**Material supplied**:
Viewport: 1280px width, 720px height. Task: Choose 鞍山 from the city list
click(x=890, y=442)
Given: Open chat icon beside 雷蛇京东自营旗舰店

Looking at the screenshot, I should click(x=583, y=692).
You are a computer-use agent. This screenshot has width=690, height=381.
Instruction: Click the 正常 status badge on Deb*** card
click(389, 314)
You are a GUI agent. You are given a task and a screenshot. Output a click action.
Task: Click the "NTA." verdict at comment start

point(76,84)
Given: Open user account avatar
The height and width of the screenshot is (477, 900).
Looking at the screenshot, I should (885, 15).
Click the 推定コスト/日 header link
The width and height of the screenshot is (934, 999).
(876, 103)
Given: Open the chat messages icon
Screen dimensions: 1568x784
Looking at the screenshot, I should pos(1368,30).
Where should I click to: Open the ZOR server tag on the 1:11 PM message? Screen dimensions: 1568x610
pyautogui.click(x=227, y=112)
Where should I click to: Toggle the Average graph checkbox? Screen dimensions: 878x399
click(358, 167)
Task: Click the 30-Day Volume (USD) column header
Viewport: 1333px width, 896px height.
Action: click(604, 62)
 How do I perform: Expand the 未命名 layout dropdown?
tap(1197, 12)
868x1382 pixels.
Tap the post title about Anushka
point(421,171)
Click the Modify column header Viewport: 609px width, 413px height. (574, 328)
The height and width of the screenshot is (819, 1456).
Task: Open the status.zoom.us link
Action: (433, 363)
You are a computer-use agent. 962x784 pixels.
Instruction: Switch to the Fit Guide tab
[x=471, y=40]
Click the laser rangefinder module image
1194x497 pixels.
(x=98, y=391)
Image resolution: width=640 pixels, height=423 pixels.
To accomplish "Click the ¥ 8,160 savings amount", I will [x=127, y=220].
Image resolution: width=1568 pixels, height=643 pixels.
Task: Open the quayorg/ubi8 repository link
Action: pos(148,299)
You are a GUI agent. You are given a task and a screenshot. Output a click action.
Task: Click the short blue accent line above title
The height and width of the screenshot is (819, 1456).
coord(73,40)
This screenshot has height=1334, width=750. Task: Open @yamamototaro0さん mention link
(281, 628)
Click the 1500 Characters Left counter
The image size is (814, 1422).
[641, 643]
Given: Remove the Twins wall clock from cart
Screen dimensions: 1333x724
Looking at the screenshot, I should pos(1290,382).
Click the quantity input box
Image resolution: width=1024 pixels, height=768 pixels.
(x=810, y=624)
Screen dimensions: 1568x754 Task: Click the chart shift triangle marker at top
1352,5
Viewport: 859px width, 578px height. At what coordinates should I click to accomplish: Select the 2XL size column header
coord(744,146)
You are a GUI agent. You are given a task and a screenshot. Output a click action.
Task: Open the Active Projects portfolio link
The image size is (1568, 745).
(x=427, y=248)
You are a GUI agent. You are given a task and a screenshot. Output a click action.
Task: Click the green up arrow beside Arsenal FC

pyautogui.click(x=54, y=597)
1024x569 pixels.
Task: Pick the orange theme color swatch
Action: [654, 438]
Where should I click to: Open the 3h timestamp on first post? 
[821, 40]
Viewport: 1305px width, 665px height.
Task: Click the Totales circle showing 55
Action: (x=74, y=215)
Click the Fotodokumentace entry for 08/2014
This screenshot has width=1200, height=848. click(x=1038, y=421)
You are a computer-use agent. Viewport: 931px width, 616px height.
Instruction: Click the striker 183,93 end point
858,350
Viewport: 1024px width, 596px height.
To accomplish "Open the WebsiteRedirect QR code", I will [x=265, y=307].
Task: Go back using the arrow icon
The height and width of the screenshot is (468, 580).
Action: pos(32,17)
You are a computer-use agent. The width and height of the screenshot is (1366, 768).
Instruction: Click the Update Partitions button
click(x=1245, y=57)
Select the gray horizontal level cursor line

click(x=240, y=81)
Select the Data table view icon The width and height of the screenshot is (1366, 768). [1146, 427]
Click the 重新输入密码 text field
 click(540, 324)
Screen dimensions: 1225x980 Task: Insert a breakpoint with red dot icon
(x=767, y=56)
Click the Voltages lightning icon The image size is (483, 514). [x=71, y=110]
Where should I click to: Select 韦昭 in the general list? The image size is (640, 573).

**Aim of the task**: Every entry is to be copied exactly, with none omitted.

**Result of the task**:
Viewport: 1280px width, 720px height. Task: Choose 鞍山 from the city list
click(x=890, y=442)
Given: Open chat icon beside 雷蛇京东自营旗舰店

Looking at the screenshot, I should click(x=583, y=692).
You are a computer-use agent. This screenshot has width=690, height=381.
Instruction: Click the 正常 status badge on Deb*** card
click(389, 314)
You are a GUI agent. You are given a task and a screenshot. Output a click action.
Task: Click the "NTA." verdict at comment start

point(76,84)
Given: Open user account avatar
The height and width of the screenshot is (477, 900).
Looking at the screenshot, I should (885, 15).
Click the 推定コスト/日 header link
The width and height of the screenshot is (934, 999).
(876, 103)
Given: Open the chat messages icon
Screen dimensions: 1568x784
Looking at the screenshot, I should pos(1368,30).
Where should I click to: Open the ZOR server tag on the 1:11 PM message? Screen dimensions: 1568x610
pyautogui.click(x=227, y=112)
Where should I click to: Toggle the Average graph checkbox? Screen dimensions: 878x399
click(358, 167)
Task: Click the 30-Day Volume (USD) column header
Viewport: 1333px width, 896px height.
Action: click(604, 62)
 How do I perform: Expand the 未命名 layout dropdown?
tap(1197, 12)
868x1382 pixels.
Tap the post title about Anushka
point(421,171)
Click the Modify column header Viewport: 609px width, 413px height. (574, 328)
The height and width of the screenshot is (819, 1456).
Task: Open the status.zoom.us link
Action: (433, 363)
You are a computer-use agent. 962x784 pixels.
Instruction: Switch to the Fit Guide tab
[x=471, y=40]
Click the laser rangefinder module image
1194x497 pixels.
(x=98, y=391)
Image resolution: width=640 pixels, height=423 pixels.
To accomplish "Click the ¥ 8,160 savings amount", I will [x=127, y=220].
Image resolution: width=1568 pixels, height=643 pixels.
Task: Open the quayorg/ubi8 repository link
Action: pos(148,299)
You are a GUI agent. You are given a task and a screenshot. Output a click action.
Task: Click the short blue accent line above title
The height and width of the screenshot is (819, 1456).
coord(73,40)
This screenshot has height=1334, width=750. Task: Open @yamamototaro0さん mention link
(281, 628)
Click the 1500 Characters Left counter
The image size is (814, 1422).
[641, 643]
Given: Remove the Twins wall clock from cart
Screen dimensions: 1333x724
Looking at the screenshot, I should pos(1290,382).
Click the quantity input box
Image resolution: width=1024 pixels, height=768 pixels.
(x=810, y=624)
Screen dimensions: 1568x754 Task: Click the chart shift triangle marker at top
1352,5
Viewport: 859px width, 578px height. At what coordinates should I click to accomplish: Select the 2XL size column header
coord(744,146)
You are a GUI agent. You are given a task and a screenshot. Output a click action.
Task: Open the Active Projects portfolio link
The image size is (1568, 745).
(x=427, y=248)
You are a GUI agent. You are given a task and a screenshot. Output a click action.
Task: Click the green up arrow beside Arsenal FC

pyautogui.click(x=54, y=597)
1024x569 pixels.
Task: Pick the orange theme color swatch
Action: [654, 438]
Where should I click to: Open the 3h timestamp on first post? 
[821, 40]
Viewport: 1305px width, 665px height.
Task: Click the Totales circle showing 55
Action: (x=74, y=215)
Click the Fotodokumentace entry for 08/2014
This screenshot has width=1200, height=848. click(x=1038, y=421)
You are a computer-use agent. Viewport: 931px width, 616px height.
Instruction: Click the striker 183,93 end point
858,350
Viewport: 1024px width, 596px height.
To accomplish "Open the WebsiteRedirect QR code", I will [x=265, y=307].
Task: Go back using the arrow icon
The height and width of the screenshot is (468, 580).
Action: pos(32,17)
You are a computer-use agent. The width and height of the screenshot is (1366, 768).
Instruction: Click the Update Partitions button
click(x=1245, y=57)
Select the gray horizontal level cursor line

click(x=240, y=81)
Select the Data table view icon The width and height of the screenshot is (1366, 768). [1146, 427]
Click the 重新输入密码 text field
 click(540, 324)
Screen dimensions: 1225x980 Task: Insert a breakpoint with red dot icon
(x=767, y=56)
Click the Voltages lightning icon The image size is (483, 514). [x=71, y=110]
Where should I click to: Select 韦昭 in the general list? The image size is (640, 573).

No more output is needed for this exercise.